== Segment start ==
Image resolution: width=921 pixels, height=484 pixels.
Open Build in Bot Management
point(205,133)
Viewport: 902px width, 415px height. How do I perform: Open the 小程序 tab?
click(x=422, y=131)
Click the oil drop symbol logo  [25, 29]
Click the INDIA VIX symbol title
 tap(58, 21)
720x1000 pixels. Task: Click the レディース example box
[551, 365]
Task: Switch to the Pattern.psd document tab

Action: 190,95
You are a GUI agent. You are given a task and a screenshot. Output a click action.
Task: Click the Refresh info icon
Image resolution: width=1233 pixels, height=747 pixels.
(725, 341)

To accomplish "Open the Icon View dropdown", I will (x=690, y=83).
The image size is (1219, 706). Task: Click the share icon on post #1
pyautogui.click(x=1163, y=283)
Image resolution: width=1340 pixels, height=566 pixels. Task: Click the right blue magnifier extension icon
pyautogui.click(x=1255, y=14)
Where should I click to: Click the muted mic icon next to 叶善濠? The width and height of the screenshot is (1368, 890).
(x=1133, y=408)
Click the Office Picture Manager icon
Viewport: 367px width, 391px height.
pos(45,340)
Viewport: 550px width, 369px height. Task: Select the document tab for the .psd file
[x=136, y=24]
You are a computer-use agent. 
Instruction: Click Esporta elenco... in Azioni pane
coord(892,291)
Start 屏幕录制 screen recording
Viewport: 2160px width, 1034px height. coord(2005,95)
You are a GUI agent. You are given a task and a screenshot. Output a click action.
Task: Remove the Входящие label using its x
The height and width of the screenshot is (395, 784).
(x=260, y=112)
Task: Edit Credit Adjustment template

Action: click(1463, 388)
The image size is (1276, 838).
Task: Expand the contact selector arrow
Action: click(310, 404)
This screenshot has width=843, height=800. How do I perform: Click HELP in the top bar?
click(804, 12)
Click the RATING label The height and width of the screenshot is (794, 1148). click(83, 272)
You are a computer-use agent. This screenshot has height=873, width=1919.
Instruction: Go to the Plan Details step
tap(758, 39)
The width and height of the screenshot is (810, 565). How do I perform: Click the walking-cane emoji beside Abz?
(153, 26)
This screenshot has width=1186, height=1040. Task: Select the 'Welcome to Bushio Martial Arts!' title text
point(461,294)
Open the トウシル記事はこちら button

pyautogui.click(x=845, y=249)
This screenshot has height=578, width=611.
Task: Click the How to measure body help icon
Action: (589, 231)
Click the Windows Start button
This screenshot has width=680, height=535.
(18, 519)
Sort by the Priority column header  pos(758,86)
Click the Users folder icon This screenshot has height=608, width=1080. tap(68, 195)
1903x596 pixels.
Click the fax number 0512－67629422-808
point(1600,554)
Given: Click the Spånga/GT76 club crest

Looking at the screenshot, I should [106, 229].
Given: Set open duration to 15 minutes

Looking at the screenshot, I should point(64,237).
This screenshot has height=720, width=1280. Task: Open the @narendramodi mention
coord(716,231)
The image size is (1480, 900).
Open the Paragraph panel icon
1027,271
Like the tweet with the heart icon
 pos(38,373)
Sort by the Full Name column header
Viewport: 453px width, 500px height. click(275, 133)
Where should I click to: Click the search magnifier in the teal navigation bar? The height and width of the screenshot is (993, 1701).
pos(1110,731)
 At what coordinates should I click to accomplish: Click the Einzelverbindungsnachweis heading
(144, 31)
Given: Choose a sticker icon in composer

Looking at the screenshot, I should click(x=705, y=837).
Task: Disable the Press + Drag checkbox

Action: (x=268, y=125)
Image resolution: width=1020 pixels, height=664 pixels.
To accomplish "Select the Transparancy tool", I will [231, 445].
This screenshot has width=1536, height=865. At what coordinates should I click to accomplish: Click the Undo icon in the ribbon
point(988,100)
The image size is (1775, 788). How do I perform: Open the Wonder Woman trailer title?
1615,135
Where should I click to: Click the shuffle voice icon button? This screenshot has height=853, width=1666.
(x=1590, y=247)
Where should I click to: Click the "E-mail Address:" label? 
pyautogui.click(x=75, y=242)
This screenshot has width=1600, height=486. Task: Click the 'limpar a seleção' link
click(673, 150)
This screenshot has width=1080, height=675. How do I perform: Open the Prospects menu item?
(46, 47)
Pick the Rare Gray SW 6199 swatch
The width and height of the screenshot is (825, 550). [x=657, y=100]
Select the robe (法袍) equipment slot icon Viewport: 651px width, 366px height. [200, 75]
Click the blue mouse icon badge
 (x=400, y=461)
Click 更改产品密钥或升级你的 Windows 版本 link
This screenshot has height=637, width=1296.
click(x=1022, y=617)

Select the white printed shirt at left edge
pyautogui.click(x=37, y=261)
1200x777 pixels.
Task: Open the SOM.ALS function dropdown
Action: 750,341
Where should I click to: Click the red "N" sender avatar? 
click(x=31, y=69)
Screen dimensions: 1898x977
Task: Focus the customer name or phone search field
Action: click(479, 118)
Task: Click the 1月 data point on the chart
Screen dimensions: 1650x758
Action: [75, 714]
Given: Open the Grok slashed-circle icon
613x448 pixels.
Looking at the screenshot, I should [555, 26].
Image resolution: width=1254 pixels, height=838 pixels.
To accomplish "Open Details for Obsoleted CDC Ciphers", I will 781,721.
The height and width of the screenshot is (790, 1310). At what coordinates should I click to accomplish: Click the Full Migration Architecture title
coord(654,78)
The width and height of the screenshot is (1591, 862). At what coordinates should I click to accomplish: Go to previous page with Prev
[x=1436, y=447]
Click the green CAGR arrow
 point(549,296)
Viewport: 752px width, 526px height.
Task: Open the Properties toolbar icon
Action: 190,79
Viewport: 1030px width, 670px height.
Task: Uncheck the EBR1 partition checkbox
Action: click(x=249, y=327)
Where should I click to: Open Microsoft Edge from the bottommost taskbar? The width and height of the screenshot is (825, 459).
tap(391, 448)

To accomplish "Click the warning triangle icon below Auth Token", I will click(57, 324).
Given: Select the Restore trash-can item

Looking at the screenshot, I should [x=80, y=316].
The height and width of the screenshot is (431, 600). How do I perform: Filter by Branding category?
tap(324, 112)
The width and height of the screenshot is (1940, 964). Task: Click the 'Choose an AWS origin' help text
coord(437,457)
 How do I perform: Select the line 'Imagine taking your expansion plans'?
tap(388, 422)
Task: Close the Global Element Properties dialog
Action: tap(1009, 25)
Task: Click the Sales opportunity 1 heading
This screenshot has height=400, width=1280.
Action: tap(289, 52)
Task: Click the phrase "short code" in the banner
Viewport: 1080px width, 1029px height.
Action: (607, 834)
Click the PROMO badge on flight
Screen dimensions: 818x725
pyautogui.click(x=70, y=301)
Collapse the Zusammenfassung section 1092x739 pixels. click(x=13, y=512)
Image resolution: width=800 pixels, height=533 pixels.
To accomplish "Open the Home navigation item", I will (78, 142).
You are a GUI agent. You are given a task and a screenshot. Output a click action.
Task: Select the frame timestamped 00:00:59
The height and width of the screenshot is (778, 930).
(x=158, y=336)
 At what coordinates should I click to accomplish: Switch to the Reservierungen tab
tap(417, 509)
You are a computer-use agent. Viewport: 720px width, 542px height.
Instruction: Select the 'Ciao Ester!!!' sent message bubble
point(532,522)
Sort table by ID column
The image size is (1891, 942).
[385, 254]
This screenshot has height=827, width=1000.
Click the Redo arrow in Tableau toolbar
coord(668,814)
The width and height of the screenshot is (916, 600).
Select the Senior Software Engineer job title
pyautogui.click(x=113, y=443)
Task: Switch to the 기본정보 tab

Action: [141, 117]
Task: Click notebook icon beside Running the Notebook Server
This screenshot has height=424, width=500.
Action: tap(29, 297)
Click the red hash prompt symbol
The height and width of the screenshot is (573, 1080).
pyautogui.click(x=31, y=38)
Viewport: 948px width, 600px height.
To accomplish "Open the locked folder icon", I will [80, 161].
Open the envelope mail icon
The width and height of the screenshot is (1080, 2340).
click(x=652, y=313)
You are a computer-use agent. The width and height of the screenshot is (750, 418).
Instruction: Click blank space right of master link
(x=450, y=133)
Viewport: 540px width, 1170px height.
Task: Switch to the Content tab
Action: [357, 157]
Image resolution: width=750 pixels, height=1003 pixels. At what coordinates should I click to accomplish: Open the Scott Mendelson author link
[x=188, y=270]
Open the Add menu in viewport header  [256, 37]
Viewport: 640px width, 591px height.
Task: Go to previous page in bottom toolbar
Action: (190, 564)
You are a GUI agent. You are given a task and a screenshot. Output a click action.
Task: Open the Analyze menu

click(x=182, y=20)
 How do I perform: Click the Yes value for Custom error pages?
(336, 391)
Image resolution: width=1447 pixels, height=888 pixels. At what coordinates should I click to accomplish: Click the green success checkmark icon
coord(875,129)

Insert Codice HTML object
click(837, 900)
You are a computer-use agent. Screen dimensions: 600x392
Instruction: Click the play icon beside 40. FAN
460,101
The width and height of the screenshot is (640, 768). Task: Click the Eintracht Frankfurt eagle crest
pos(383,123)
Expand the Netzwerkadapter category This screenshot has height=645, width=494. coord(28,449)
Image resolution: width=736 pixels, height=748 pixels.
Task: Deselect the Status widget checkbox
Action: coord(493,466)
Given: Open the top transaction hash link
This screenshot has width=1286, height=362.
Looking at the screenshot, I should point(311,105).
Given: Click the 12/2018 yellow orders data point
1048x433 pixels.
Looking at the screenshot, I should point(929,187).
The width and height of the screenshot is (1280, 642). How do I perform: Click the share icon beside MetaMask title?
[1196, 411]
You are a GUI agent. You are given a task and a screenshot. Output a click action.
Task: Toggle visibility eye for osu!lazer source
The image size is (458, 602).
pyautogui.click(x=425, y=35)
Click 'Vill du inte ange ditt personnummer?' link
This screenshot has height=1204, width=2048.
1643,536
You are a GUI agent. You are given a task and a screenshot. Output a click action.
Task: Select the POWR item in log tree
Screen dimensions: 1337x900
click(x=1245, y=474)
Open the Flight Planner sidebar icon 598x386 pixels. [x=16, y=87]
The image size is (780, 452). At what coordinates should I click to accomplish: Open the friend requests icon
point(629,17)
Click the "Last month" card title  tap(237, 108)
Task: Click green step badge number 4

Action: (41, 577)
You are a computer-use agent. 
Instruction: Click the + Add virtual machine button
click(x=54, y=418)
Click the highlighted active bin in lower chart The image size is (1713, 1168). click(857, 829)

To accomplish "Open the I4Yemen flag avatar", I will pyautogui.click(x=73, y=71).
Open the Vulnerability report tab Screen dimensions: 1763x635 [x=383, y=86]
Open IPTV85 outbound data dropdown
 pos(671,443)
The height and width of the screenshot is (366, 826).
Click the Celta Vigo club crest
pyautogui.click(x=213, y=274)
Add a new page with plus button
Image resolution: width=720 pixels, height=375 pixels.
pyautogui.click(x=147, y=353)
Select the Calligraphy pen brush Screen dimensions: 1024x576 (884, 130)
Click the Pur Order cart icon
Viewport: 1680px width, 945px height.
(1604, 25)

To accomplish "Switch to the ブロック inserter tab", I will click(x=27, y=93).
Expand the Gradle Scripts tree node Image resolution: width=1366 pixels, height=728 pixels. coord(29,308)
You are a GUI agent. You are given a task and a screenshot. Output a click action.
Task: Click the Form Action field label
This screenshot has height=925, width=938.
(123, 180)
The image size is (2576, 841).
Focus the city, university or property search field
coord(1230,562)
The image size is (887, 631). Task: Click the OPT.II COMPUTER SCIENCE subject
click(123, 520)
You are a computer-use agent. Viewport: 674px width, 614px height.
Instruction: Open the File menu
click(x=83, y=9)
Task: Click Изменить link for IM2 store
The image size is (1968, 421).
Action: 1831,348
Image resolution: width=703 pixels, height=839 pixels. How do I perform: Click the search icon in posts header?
== Segment end ==
Assignment -
Above are some lines. Repeat exactly, and only, those from the line that has "Viewport: 948px width, 600px height." through the line that has "You are a computer-use agent. The".

Response to this task -
Viewport: 948px width, 600px height.
To accomplish "Open the locked folder icon", I will [80, 161].
Open the envelope mail icon
The width and height of the screenshot is (1080, 2340).
click(x=652, y=313)
You are a computer-use agent. The width and height of the screenshot is (750, 418).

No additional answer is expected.